# EXERCISE TASK
Pick out every line of the records below that contains the word "height", and copy each one. Match case exactly.

# GIVEN RECORDS
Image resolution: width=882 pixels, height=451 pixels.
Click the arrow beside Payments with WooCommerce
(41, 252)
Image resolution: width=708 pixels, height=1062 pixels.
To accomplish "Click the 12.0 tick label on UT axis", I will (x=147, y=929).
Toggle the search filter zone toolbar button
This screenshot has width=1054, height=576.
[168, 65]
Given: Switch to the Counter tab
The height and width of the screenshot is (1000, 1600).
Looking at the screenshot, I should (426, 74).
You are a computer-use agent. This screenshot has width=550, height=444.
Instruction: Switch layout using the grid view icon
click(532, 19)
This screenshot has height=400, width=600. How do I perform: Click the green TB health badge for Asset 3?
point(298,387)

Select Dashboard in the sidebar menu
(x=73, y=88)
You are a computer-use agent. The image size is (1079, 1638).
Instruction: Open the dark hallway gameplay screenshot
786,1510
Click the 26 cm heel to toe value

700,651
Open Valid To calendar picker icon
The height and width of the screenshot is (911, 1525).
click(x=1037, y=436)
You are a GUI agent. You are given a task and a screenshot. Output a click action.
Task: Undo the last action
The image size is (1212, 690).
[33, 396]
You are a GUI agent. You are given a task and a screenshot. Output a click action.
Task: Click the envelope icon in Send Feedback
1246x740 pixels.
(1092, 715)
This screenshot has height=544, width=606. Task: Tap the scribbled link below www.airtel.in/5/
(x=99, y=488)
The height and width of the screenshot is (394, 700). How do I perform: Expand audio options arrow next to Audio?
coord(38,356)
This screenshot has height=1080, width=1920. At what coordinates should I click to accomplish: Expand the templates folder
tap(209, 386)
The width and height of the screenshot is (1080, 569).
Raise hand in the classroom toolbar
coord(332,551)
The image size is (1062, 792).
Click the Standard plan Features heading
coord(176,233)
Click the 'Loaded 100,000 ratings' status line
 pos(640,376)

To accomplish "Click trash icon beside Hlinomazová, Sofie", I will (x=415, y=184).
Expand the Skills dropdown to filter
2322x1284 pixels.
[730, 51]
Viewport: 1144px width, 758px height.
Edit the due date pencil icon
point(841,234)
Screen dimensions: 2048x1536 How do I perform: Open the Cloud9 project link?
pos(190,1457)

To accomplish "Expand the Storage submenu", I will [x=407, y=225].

# ANSWER TO THIS PROBLEM
Image resolution: width=882 pixels, height=451 pixels.
Image resolution: width=708 pixels, height=1062 pixels.
This screenshot has width=1054, height=576.
The height and width of the screenshot is (1000, 1600).
You are a computer-use agent. This screenshot has width=550, height=444.
This screenshot has height=400, width=600. How do I perform: Click the green TB health badge for Asset 3?
The height and width of the screenshot is (911, 1525).
This screenshot has height=544, width=606. Task: Tap the scribbled link below www.airtel.in/5/
The height and width of the screenshot is (394, 700). How do I perform: Expand audio options arrow next to Audio?
This screenshot has height=1080, width=1920. At what coordinates should I click to accomplish: Expand the templates folder
The width and height of the screenshot is (1080, 569).
Viewport: 1144px width, 758px height.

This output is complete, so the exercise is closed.